Ziel von Hypoxietraining

Hypoxietraining im Sport

Im Spitzensport ist ein Hypoxietraining seit den 1960er Jahren der Standard, wenn es darum geht, die individuelle Leistungsfähigkeit zu steigern.
Verschiedene Anpassungsreaktionen des Organismus an den höhenbedingten Sauerstoffmangel, führen zu Optimierungen in allen relevanten Systemen des Körpers, was die Leistung des Sportlers nachhaltig steigern kann.
Diese positiven Effekte beschränken sich natürlich nicht nur auf Hochleistungssportler. Jeder Athlet, gleich welchem Leistungsniveau er angehört, profitiert von einem Hypoxietraining.
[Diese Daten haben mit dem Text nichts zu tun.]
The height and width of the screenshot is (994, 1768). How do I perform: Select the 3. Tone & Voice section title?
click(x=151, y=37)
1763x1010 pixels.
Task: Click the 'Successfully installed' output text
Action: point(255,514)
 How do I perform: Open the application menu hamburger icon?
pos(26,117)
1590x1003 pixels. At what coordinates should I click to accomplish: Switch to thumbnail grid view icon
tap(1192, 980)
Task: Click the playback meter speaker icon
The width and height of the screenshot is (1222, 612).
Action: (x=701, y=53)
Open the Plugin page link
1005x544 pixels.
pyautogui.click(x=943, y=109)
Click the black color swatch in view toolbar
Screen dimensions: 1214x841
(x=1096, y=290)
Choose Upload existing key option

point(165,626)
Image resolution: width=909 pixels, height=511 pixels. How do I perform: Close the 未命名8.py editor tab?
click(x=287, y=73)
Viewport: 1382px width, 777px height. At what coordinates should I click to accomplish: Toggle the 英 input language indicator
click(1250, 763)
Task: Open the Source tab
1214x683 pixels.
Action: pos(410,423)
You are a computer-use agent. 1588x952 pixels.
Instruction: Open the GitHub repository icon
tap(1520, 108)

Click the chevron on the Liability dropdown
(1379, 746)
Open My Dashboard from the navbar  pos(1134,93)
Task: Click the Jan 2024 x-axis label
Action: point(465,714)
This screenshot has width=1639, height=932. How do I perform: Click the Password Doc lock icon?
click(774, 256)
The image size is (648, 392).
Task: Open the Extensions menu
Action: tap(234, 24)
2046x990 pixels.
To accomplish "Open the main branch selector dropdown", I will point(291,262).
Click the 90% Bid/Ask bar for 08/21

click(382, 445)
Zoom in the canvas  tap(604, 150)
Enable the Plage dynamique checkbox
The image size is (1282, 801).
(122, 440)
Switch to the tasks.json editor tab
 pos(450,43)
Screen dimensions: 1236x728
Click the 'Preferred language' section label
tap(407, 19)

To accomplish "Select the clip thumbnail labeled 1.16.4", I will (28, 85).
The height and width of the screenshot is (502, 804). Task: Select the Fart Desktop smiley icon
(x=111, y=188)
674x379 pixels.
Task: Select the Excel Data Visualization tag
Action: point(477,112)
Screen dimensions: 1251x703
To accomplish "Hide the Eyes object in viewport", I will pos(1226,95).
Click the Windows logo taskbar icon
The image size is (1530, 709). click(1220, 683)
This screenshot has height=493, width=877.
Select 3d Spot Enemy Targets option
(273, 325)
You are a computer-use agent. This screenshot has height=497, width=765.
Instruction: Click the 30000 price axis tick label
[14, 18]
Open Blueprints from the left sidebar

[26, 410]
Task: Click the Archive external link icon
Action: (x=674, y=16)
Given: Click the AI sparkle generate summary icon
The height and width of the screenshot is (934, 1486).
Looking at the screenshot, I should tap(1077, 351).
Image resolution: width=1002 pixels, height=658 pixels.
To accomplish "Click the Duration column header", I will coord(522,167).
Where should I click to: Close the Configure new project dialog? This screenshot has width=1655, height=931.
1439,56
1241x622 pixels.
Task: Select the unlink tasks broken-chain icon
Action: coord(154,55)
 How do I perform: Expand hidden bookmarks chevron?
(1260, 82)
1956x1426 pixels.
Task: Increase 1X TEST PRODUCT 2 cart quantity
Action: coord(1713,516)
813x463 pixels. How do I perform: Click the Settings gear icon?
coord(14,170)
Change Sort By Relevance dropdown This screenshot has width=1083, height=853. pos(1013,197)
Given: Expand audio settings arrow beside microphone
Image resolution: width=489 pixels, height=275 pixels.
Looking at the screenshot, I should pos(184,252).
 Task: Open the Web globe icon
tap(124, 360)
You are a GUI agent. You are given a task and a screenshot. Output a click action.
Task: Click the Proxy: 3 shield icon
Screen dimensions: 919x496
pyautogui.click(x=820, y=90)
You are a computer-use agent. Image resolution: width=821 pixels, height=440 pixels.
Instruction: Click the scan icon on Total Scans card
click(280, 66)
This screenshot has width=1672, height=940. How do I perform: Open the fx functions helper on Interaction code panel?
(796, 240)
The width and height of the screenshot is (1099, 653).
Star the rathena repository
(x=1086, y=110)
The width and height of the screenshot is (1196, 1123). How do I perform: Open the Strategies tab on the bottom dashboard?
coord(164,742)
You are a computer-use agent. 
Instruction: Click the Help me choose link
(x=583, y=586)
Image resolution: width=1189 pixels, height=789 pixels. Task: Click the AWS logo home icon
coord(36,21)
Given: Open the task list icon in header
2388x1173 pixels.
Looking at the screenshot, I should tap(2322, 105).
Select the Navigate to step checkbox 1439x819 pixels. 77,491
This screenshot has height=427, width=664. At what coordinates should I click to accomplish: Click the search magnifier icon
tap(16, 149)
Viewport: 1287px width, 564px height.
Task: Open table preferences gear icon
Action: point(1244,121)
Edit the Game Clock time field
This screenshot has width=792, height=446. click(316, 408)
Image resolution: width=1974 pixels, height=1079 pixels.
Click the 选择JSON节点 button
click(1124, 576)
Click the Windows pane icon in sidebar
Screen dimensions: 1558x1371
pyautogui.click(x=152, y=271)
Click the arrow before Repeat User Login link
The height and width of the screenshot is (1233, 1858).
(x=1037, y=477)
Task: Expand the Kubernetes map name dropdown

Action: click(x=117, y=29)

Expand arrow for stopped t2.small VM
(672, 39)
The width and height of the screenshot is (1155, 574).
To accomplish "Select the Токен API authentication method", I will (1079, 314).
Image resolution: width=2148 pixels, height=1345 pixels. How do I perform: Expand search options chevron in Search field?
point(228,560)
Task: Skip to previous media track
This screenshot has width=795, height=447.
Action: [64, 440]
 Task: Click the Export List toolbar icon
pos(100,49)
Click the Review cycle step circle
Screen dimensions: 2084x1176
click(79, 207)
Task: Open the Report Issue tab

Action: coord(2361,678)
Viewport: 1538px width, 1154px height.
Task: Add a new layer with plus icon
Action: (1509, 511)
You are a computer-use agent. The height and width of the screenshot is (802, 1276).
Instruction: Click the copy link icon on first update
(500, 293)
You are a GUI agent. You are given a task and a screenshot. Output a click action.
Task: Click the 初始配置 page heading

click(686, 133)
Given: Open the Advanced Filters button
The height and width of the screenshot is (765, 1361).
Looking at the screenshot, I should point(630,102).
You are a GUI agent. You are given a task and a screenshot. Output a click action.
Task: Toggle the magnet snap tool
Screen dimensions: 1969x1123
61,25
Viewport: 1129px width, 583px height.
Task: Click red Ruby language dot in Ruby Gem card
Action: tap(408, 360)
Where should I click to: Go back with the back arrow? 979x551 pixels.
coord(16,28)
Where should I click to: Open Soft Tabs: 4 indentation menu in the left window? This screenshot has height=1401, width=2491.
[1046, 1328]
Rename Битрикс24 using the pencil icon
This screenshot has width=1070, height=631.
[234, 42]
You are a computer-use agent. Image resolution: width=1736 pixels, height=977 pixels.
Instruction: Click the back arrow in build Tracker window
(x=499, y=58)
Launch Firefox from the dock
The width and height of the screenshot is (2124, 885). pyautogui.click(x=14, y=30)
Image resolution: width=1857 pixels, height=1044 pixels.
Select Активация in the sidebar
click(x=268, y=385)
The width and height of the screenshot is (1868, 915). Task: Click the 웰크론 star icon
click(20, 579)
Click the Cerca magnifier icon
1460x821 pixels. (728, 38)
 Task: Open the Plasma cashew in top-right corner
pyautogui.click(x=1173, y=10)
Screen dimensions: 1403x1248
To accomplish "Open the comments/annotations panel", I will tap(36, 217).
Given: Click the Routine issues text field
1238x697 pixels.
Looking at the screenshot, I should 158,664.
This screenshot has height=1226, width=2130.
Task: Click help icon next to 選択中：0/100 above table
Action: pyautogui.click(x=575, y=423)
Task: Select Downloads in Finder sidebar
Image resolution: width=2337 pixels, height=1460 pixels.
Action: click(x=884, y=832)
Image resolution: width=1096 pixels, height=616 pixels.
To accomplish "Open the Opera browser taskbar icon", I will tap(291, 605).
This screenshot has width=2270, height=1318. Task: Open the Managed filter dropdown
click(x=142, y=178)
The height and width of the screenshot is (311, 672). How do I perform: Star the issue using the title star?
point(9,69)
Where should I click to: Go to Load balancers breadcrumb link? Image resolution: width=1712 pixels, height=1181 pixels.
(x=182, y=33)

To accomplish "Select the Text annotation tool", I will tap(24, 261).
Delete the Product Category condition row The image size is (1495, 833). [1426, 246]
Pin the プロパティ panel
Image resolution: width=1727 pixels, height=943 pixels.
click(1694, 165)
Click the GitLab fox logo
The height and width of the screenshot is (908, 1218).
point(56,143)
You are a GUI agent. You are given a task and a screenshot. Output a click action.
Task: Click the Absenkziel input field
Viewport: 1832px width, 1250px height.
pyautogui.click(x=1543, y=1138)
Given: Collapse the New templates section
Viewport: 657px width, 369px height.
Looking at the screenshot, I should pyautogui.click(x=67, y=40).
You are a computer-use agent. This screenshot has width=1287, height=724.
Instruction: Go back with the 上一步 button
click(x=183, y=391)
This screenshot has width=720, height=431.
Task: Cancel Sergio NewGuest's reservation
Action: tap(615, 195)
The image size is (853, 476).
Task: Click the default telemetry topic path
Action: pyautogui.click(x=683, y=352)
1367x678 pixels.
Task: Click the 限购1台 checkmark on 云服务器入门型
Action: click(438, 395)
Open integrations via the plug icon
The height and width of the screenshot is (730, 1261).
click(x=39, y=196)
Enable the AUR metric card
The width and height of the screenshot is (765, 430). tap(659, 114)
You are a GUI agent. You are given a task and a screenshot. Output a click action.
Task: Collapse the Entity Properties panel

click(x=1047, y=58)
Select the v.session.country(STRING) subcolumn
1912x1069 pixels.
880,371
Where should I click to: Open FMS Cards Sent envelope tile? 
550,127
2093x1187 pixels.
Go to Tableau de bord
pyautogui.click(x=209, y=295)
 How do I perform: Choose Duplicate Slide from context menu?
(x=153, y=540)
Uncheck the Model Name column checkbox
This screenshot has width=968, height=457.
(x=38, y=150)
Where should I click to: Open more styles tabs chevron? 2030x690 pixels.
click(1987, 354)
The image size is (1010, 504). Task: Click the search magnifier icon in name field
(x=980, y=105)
Hypoxietraining in der Medizin

Aktuelle medizinische Ergebnisse bestätigen, dass individuelle Trainingstherapien unter bestimmten Hypoxie-Bedingungen Wirkungen erzielen, die mit traditionellen Medikamenten nicht erreicht werden können. Die erhebliche Herabsetzung therapiebedingter Medikamente, z.B. bei Bluthochdruck oder einem gestörten Zuckerstoffwechsel, sind Ergebnis optimierter Gefäßversorgung und wiedergenesener Stoffwechselvorgänge. Auch das Immunsystem reguliert sich positiv und bronchiale-asthmatische Erkrankungen erfahren eine deutliche Besserung. Für Regeneration und Stressabbau benötigt der Organismus weniger Zeit. Die Effekte sind völlig körpereigene Reaktionen ohne negative gesundheitliche Nebenwirkungen.